Dr. Vincent E. McHale received his Ph.D. from the Pennsylvania State University in 1969 where he was also awarded a certificate in Russian area studies. After teaching at the University of Pennsylvania, he joined the faculty of CWRU in 1975, serving until he retired as Marcus A. Hanna Professor in 2014.

Professor McHale’s early research focused on French and Italian electoral politics, but his research and publications expanded to include politics, political systems, and socio-political change across Europe. He also has published on crime and violence in 19th-century Europe. His books include Vote, Clivages Socio-politiques, et Developpement Regional en Belgique (1974), Evaluating Transnational Programs in Government and Business (co-edited, 1980), and a two-volume edited work, Political Parties of Europe (1983). Early in his career, he was principal investigator for a National Science Foundation grant (NSF-IG-72) focusing on developmental change, social dissent, and political opposition in Europe. He was project director for a two-year United States Department of Health, Education, and Welfare grant entitled “Transnational Issues: A Proposal for Curricular Development” (G00-760-3403).

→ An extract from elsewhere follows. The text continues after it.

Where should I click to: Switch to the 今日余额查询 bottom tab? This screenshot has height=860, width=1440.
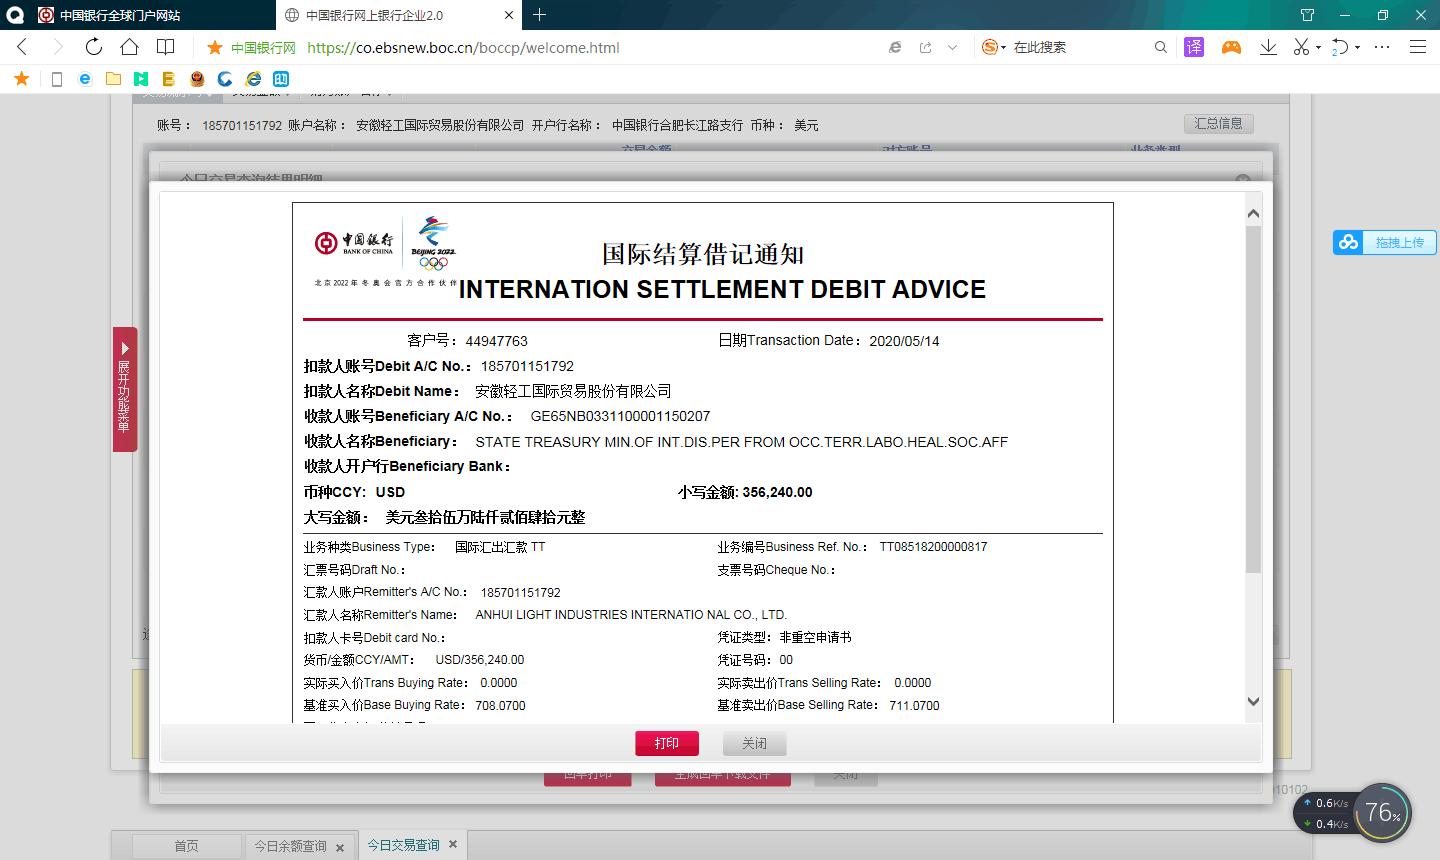(290, 846)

This latter grant provided the foundation for the undergraduate international studies program at Case Western Reserve University. He served as Director of the International Studies program, building it to the largest interdisciplinary major in the College, from 1993 to 2011. He also served as Chair of the Department of Political Science from 1976 through 2003.

Dr. McHale has been a recurring lecturer at the Sherman Kent School for Intelligence Analysis, in Washington, D.C.; and he continues to serve as a consultant on European elections and political issues for the United States government.

Where We Meet

The Friday Public Affairs Lunch convenes each Friday when classes are in session, from 12:30 p.m. to 1:30 p.m. Our programs are open to all and no registration is required. We usually meet in the Dampeer Room of Kelvin Smith Library.

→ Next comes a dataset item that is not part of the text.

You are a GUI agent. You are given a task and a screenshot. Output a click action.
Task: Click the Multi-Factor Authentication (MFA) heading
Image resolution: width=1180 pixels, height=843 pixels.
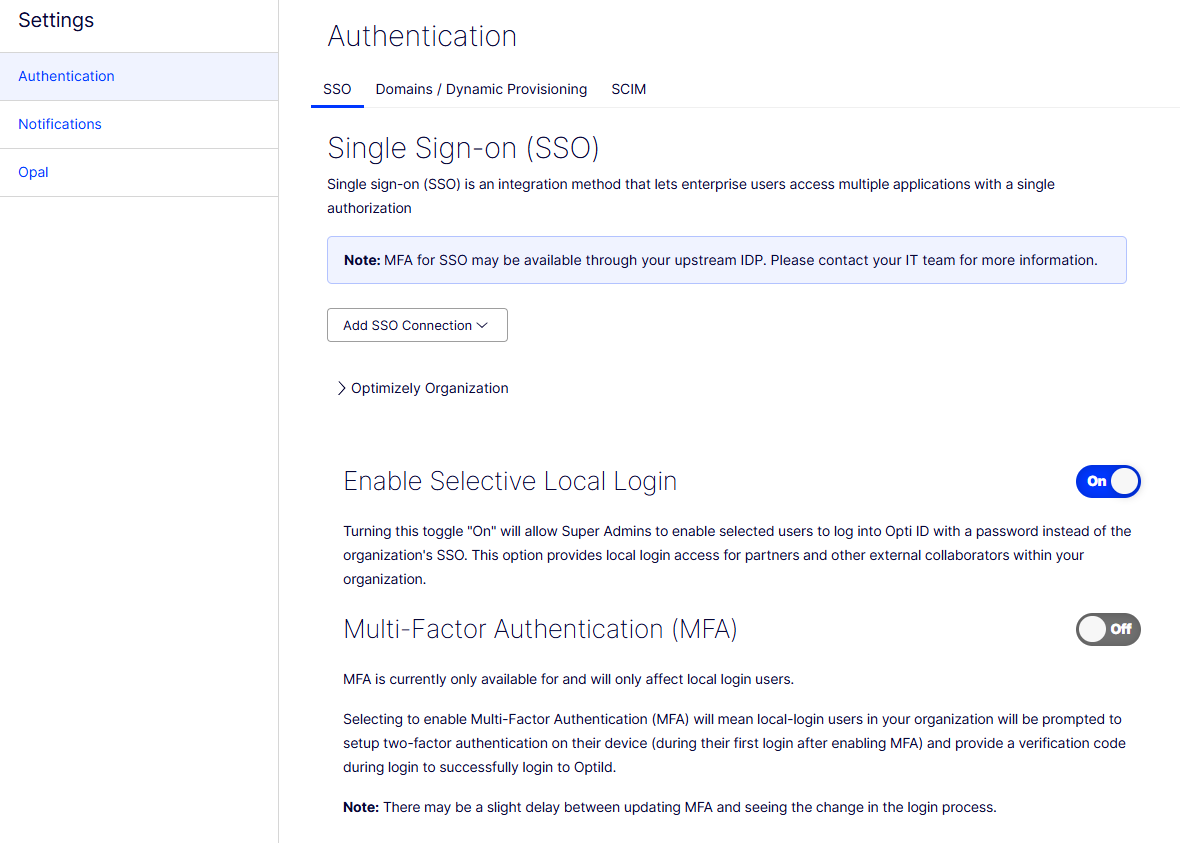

* Kelvin Smith Library requires all entrants to show identification when entering the building, unless they have a university i.d. that they can magnetically scan. We are sorry if that seems like a hassle, but it has been Library policy for a while in response to security concerns. Please do not complain to the library staff at the entrance, who are just doing their jobs.

The Dampeer Room is on the second floor of the library. If you get off the elevators, turn right, pass the first bank of tables, and turn right again. Occasionally we need to use a different room; that will always be announced in the weekly e-mails.

Parking Possibilities

The most convenient parking is the lot underneath Severance Hall. We regret that it is not free. From that lot there is an elevator up to street level (labeled as for the Thwing Center); it is less than 50 yards from that exit to the library entrance. You can get from the Severance garage to the library without going outside. Near the entry gates – just to the right if you were driving out – there is a door into a corridor. Walk down the corridor and there will be another door. Beyond that door you’ll find the entrance to an elevator which goes up to an entrance right inside the doors to Kelvin Smith Library.

Schedule of Friday Lunch Upcoming Topics and Speakers:

March 3: Staffing and Organizing the Trump Presidency. With David B. Cohen, Ph.D., Professor of Political Science, University of Akron.

March 10: Nuclear Weapons. With William J. Fickinger, Ph.D., Emeritus Professor of Physics.

March 17: No program, Spring Break.

March 24: Energy Storage: A Key to Sustainability. With Daniel A. Scherson, Ph.D., Frank Hovorka Professor of Chemistry and Director, Ernest B. Yeager Center for Electrochemical Sciences.

March 31: Merkel’s Challenge: Managing Trump, Putin, and a Million Syrians. With Mark K. Cassell, Ph.D., Professor of Political Science, Kent State University.

April 7: Program to be Determined

April 14: Brazil’s Political Crises. With Juscelino F. Colares, Ph.D., Schott-Van den Eyden Professor of Business Law and Associate Director, Frederick K. Cox International Law Center.

April 21: Program to be Determined

April 28: Putin’s Russia. With Kelly M. McMann, Ph.D., Associate Professor of Political Science and Director, International Studies Program.